Recent scientific research seems to back up the traditional view of humans as a moral agent. A report from THE COMMISSION ON CHILDREN AT RISK makes the claim that humans are biologically hardwired to make connections to a transcendent source of moral meaning and to "Authoritative Communities" that transmit that sense of moral meaning. The Commission is a group of 33 children’s doctors, research scientists, and mental health and youth service professionals. Their mission is to investigate empirically the social, moral, and spiritual foundations of child well-being, evaluate the degree to which current practice and policy in the U.S. recognize those foundations, and make recommendations for the future. The Commission is an independent, jointly sponsored initiative of YMCA of the USA, Dartmouth Medical School, and the Institute for American Values. The commission’s principal investigator is Dr. Kathleen Kovner Kline of Dartmouth Medical School. 

The title of the report is "Hardwired to Connect: The New Scientific Case for Authoritative Communities" and a summary of the report can be seen at: http://www.josh.org/download/HARDWIRED_TO_CONNECT.pdf

The report claims that a breakdown of connections to a transcendent source of moral meaning and purpose and to the authoritative communities that transmit such meaning is at the heart of the deteriorating mental and behavioral health of U.S. children.
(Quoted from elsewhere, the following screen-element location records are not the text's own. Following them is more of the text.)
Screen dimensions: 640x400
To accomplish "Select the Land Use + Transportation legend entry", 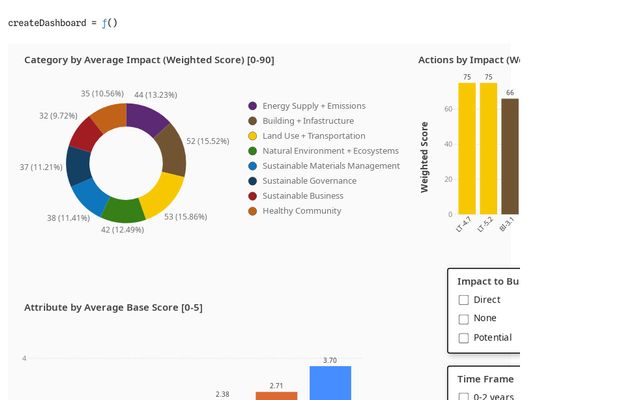I will (x=313, y=136).
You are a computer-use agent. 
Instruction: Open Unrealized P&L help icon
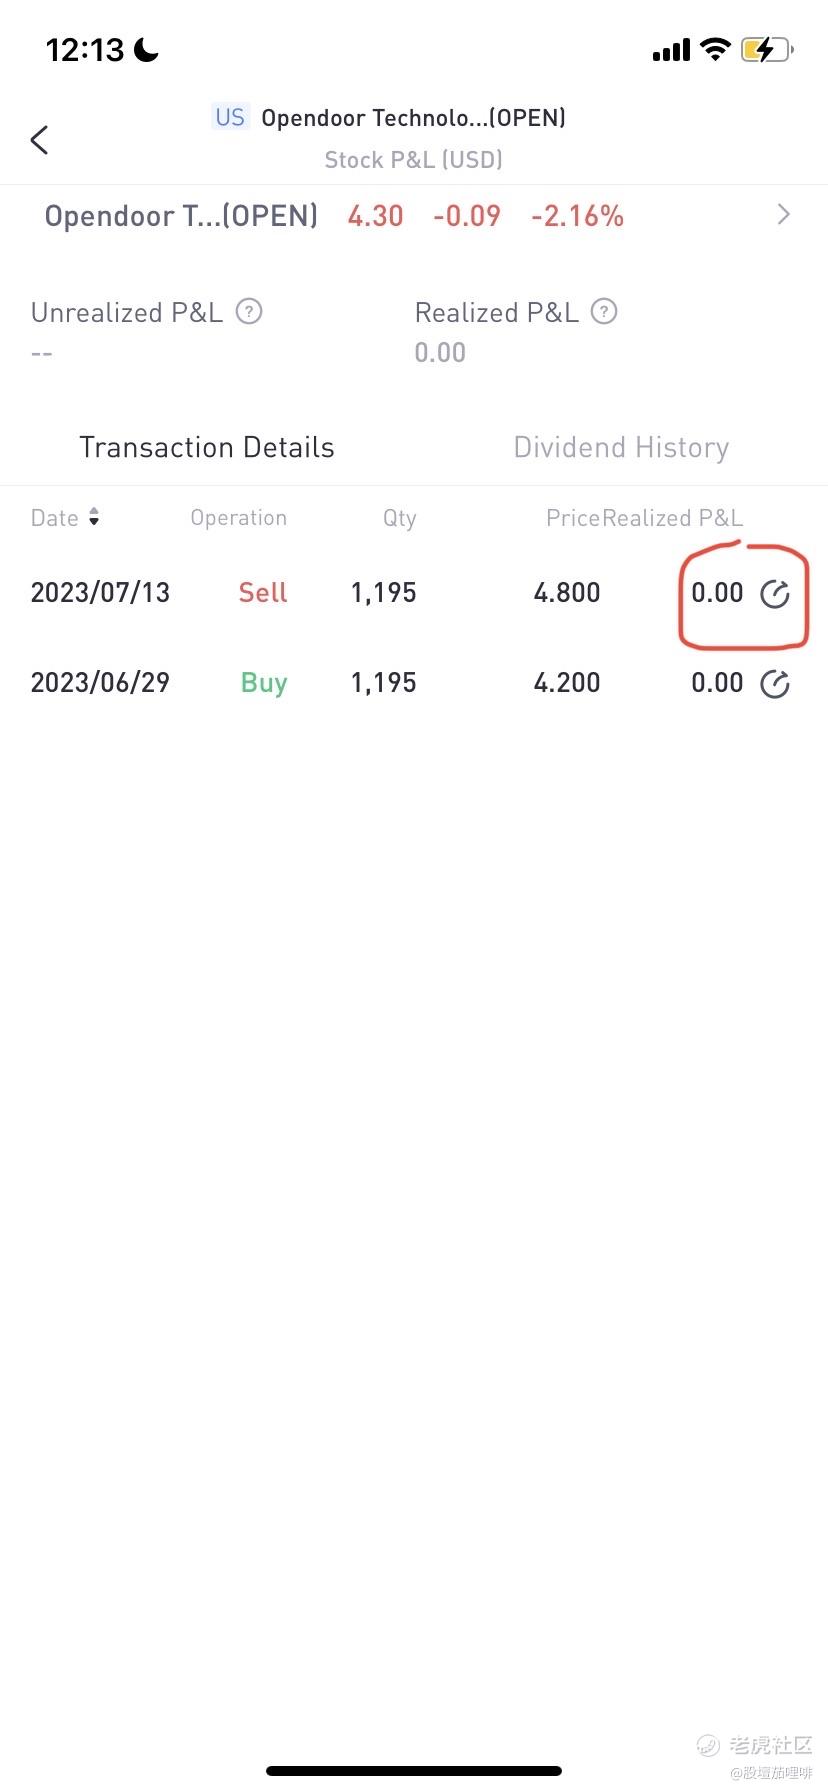point(249,312)
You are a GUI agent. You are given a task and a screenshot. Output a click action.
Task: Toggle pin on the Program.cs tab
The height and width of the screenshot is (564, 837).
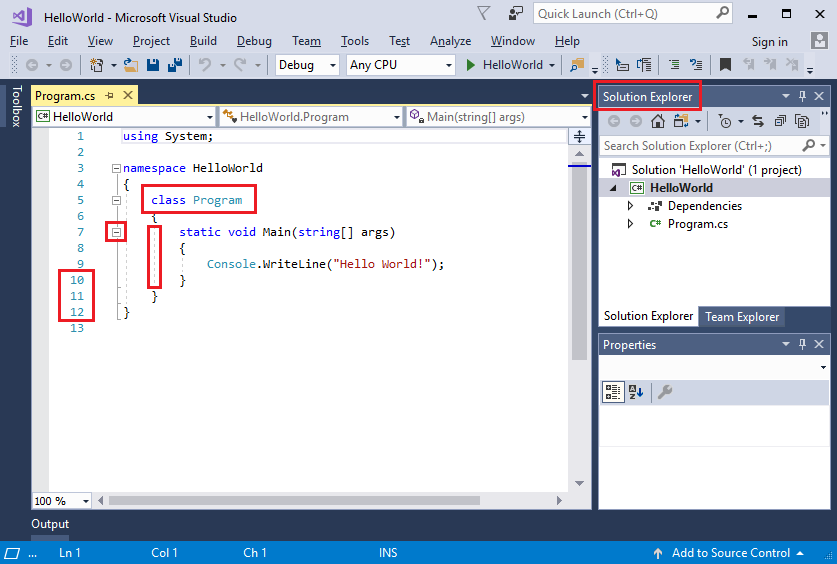(110, 95)

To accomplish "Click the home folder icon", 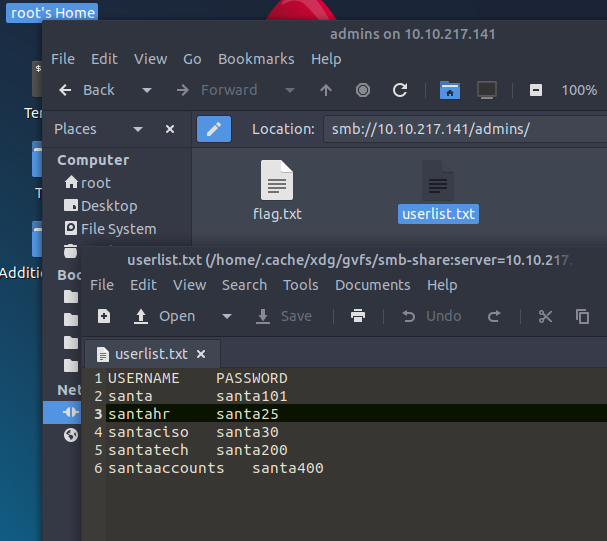I will (x=450, y=90).
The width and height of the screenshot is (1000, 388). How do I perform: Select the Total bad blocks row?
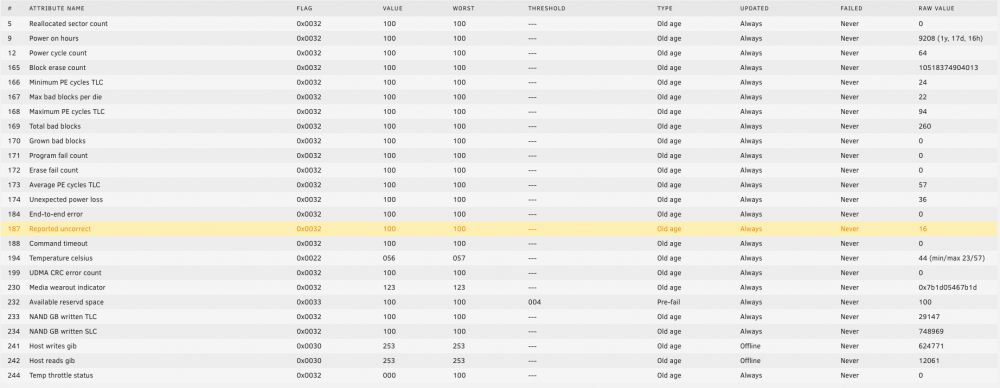coord(500,126)
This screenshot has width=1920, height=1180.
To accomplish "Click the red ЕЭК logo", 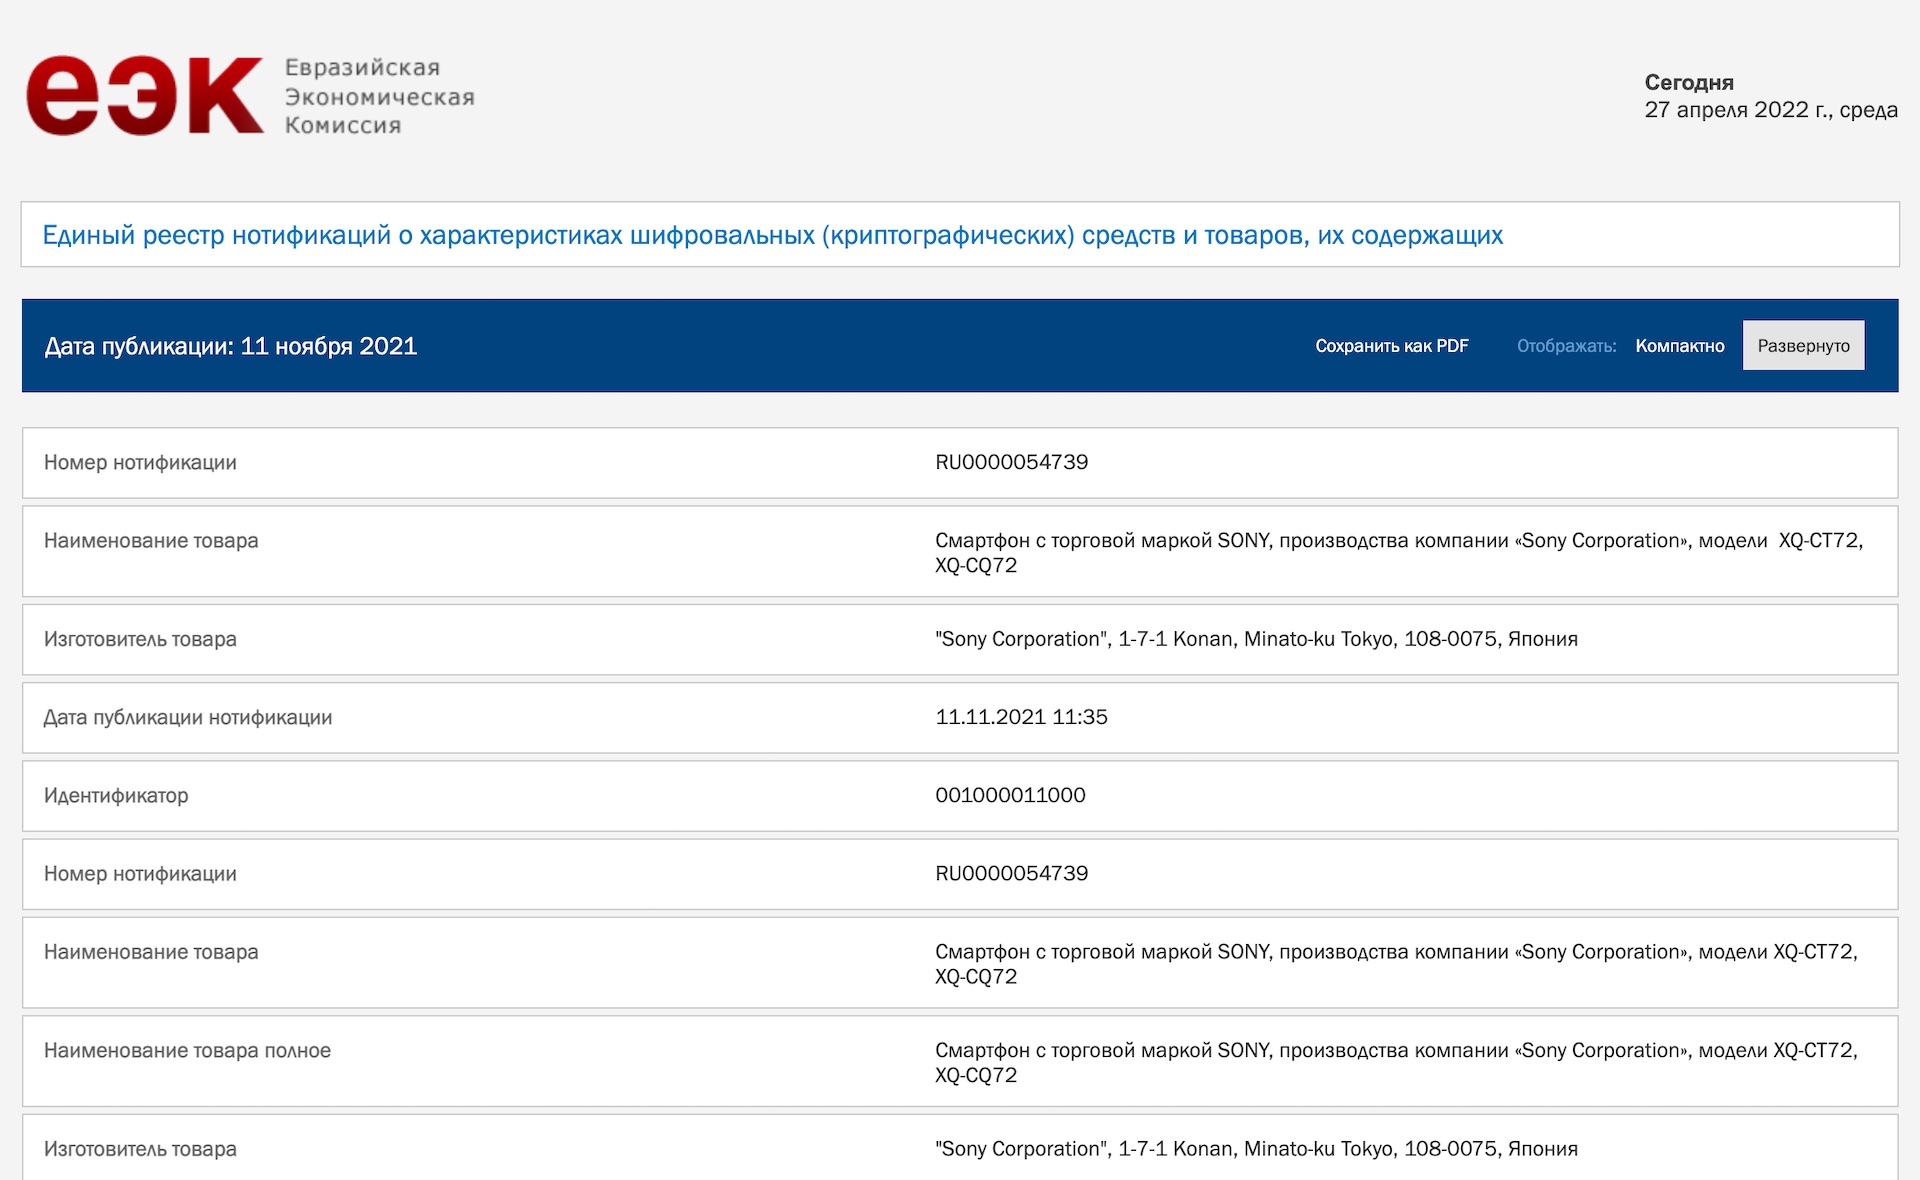I will pyautogui.click(x=145, y=95).
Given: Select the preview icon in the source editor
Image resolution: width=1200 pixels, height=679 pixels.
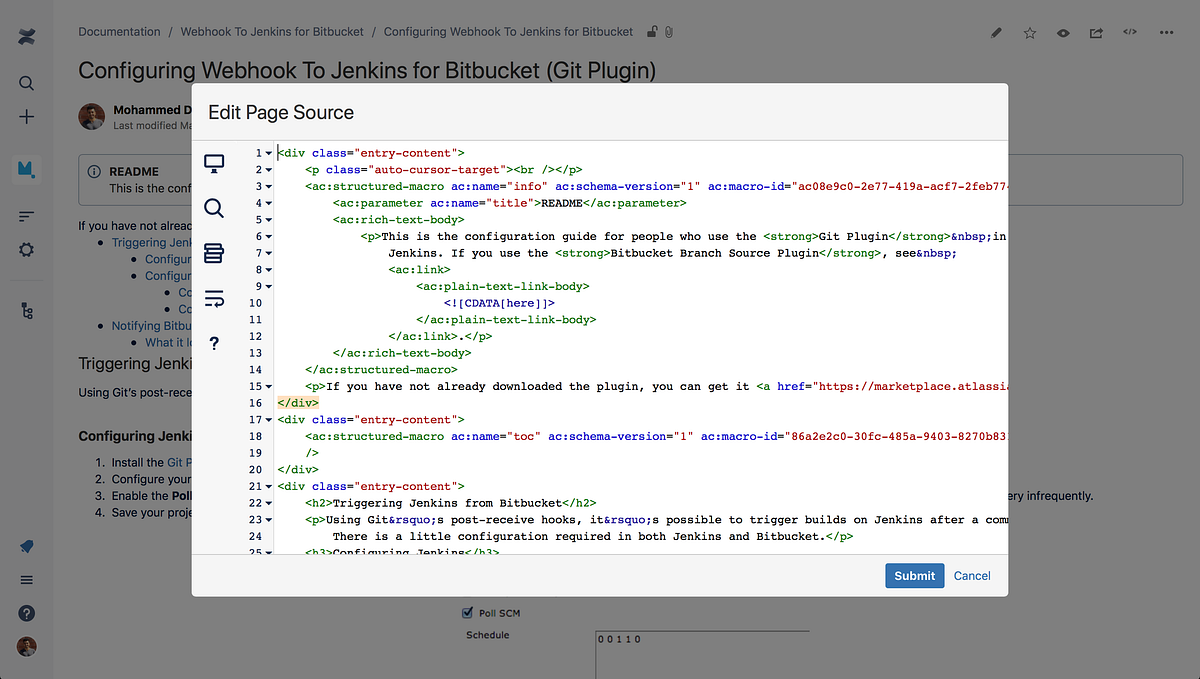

They site such factors as rising rates of depression, anxiety, attention deficit, conduct disorders, thoughts of suicide, and other serious mental, emotional, and behavioral problems among U.S. children and adolescents. 

Could it be that the rejection of the notion that human beings are moral agents might have something to do with the breakdown our culture is experiencing of a connection to a transcendent source of moral meaning and purpose? How can one feel a sense of such a connection when we are being led to believe that behavior has no moral component and we have about as much control over it as we do in coming down with diabetes? By all means, we should have counseling along with punishment. That being said, maybe it would be a more effective way to deal with criminal behavior if they received counseling that pointed out their nature as a moral agent and the degree of responsibility they have for their actions.